#### [EXERCISES TO COMPLETE]
(1) Answer these questions from the Orangeworm text:
(a) Through which part of health systems did Orangeworm enter?
(b) Which operating system did Orangeworm target?
(c) In the contract example, how many days does the vendor have to fix an identified vulnerability?
(2) Reproduce the Orangeworm text starting with "As Nye notes, these" and going on through "for some time.".
(3) List the imaging technologies that the Orangeworm text names as its entry points into health systems.
***** TEXT BLOCK *****
Insights like those are key to learning how to build suitable cyberdefenses, and Nye did just that in our conversation. Although not everything below is easy, these 5 points can go a long way to warding off Orangeworm—and other hackers, too—from breaking healthcare’s barriers and the public trust.
Orangeworm entered health systems through their imaging suites, including x-ray, CT scan, and magnetic resonance imaging (MRI) machines. What’s unsettling is that cybersecurity experts and healthcare leaders have known for years that these technologies were outdated and vulnerable, but still they remain at risk.
As Nye notes, these machines may cost tens of millions of dollars, and hospitals tend to lease them from the manufacturer. Those contracts often bar health systems from updating or patching the software without written permission. That means that these heavy-duty systems typically run old, spotty software, such as Windows XP, which is the system that Orangeworm targeted.
“The only reason that this entire campaign works at all is because of these old systems,” Nye says. “We have way too many systems sitting in these hospitals that hospitals have no control over, and the imaging suite is the biggest offender.”
His solution: Cut them off from everything else. Make sure that these machines can’t connect with other networks and devices, as they are insecure and likely will be for some time.
Since Kwampirs malware is a noisy, backdoor Trojan. “It’s very old, and it’s very loud, and it’s very easy to find,” says Nye. So, when a health system gets infected, it should learn of the problem quickly, even if it has just the most rudimentary cyber tools. That’s the good news.
The bad news? If a healthcare org doesn’t find this malware early on, it means that something is severely broken in its cyberdefenses. Imaging suites make this more difficult, but now is the time to examine updates, scans, antivirus programs, and all.
This won’t be easy, but it’s worth a shot. Moving forward, healthcare organizations must be more aggressive in striking contracts with device manufacturers, especially those focused on medical imaging, Nye says. Ensure that these documents include language about patching: For example, get it in writing that once a vulnerability is identified, the vendor has 90 days to fix the issue.
Many of the Orangeworm-affected companies were not in healthcare, but they worked alongside healthcare. So, how can a healthcare organization ensure that its vendors have strong cyberdefenses when the institution doesn’t know how to protect itself? Nye says this is, and likely will remain, a tough box to check.
But healthcare groups must be more vigilant about the companies they retain and, again, how they structure contracts. Don’t just take what’s on the table; push for greater, proven cybersecurity measures, even if the vendor has been on the team for years and appears safe.
Although the US FDA is requesting money and support from Congress to form a team to investigate and learn how to prevent cyberattacks on medical devices, whether that will pan out is unclear. Medical imaging manufacturers, meanwhile, appear unwilling to change their ways, Nye says.
So, the lack of incentive to improve leaves healthcare organizations in a place without much purchasing power. “It’s a huge problem, and I don’t know how we’re going to fix it,” Nye says, “unless we got every hospital and every provider to band together.”
Unlikely? Sure. But if health systems and the industry as a whole were to push for, say, contracts with more cybersecurity tools and accountability, perhaps the MRI machine would no longer be a ticking time bomb. And the rapid progression of healthcare consolidation could give big providers, like Kaiser Permanente, the power to push for stronger provisions, Nye says. State hospital associations may also use their clout in this area, as they have done so in the past to get better deals on electronic health records, he adds.
***** SUPPLIED RECORDS *****
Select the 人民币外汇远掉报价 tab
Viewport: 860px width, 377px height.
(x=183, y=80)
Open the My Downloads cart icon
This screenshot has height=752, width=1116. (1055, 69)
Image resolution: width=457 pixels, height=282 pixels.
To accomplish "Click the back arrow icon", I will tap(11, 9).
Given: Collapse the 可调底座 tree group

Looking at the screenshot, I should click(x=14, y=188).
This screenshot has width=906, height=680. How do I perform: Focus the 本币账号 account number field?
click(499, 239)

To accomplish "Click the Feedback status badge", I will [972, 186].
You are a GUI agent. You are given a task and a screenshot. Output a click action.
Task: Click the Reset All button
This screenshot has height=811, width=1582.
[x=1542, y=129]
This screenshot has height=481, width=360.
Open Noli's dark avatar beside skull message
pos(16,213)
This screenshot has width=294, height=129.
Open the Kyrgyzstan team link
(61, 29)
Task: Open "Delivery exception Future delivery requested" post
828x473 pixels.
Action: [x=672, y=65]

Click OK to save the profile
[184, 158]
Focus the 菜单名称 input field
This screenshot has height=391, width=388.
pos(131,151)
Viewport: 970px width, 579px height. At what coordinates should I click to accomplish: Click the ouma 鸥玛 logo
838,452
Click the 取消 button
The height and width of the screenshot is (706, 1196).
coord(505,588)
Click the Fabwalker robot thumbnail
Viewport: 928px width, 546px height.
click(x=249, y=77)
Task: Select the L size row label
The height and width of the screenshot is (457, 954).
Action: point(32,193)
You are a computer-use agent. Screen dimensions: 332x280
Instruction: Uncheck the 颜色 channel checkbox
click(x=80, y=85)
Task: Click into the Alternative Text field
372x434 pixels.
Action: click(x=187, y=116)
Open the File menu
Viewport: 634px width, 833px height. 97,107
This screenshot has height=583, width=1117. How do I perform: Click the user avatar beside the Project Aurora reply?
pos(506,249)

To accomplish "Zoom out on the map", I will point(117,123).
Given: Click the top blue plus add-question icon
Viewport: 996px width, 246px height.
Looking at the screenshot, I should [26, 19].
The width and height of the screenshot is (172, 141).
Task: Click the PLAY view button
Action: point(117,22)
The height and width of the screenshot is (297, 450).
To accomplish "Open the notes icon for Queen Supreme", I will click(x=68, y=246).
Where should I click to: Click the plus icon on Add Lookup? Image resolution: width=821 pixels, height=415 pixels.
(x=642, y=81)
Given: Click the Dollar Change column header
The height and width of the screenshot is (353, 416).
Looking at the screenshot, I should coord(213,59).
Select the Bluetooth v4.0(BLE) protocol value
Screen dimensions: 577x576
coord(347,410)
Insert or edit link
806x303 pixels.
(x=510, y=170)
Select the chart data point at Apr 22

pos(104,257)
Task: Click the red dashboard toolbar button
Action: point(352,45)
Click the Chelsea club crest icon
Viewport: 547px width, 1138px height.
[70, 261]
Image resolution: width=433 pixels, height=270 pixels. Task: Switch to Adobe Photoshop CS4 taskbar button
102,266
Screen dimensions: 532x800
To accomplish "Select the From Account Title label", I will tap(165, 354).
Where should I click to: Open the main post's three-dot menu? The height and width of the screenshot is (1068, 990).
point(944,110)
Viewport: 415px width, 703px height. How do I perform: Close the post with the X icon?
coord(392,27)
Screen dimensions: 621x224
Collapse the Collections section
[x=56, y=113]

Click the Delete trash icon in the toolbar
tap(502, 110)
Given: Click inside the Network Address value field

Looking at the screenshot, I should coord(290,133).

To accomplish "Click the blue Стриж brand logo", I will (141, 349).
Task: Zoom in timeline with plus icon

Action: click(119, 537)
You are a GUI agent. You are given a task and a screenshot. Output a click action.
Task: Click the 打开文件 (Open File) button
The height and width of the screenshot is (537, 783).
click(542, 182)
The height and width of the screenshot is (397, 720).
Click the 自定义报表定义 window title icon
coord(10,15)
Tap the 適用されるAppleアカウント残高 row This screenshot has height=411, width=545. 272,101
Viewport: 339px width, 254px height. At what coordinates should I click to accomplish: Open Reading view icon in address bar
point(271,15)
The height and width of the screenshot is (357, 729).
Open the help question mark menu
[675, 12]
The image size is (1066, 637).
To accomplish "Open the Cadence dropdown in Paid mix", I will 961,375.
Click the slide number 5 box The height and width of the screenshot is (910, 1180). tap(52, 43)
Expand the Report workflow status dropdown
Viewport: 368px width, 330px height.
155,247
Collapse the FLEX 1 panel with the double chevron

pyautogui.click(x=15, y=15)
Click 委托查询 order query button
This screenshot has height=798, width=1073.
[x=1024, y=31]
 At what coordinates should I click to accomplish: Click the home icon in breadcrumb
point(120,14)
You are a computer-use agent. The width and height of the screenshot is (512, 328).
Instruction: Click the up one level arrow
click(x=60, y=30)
*****
#### [EXERCISE ANSWERS]
(1)
(a) Their imaging suites
(b) Windows XP
(c) 90 days

(2)
As Nye notes, these machines may cost tens of millions of dollars, and hospitals tend to lease them from the manufacturer. Those contracts often bar health systems from updating or patching the software without written permission. That means that these heavy-duty systems typically run old, spotty software, such as Windows XP, which is the system that Orangeworm targeted.
“The only reason that this entire campaign works at all is because of these old systems,” Nye says. “We have way too many systems sitting in these hospitals that hospitals have no control over, and the imaging suite is the biggest offender.”
His solution: Cut them off from everything else. Make sure that these machines can’t connect with other networks and devices, as they are insecure and likely will be for some time.

(3)
- x-ray
- CT scan
- magnetic resonance imaging (MRI)